_GIVEN RECORDS_
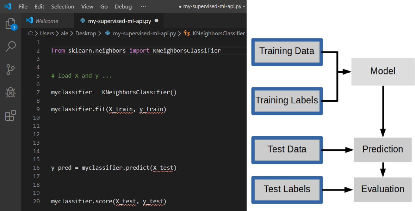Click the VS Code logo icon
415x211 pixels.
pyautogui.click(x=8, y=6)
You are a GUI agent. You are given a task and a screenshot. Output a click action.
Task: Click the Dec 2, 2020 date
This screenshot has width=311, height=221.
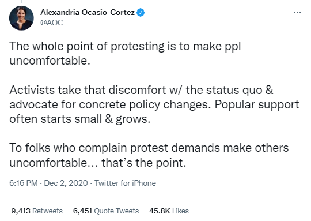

_INSTRUCTIONS TO FOLLOW_
All lines from the one containing "Task: Click the Dec 2, 2020 date" through the end of the data are to be written out exactly, with nothing added; skip the pictures.

_ANSWER SPACE_
Task: Click the Dec 2, 2020 date
This screenshot has width=311, height=221.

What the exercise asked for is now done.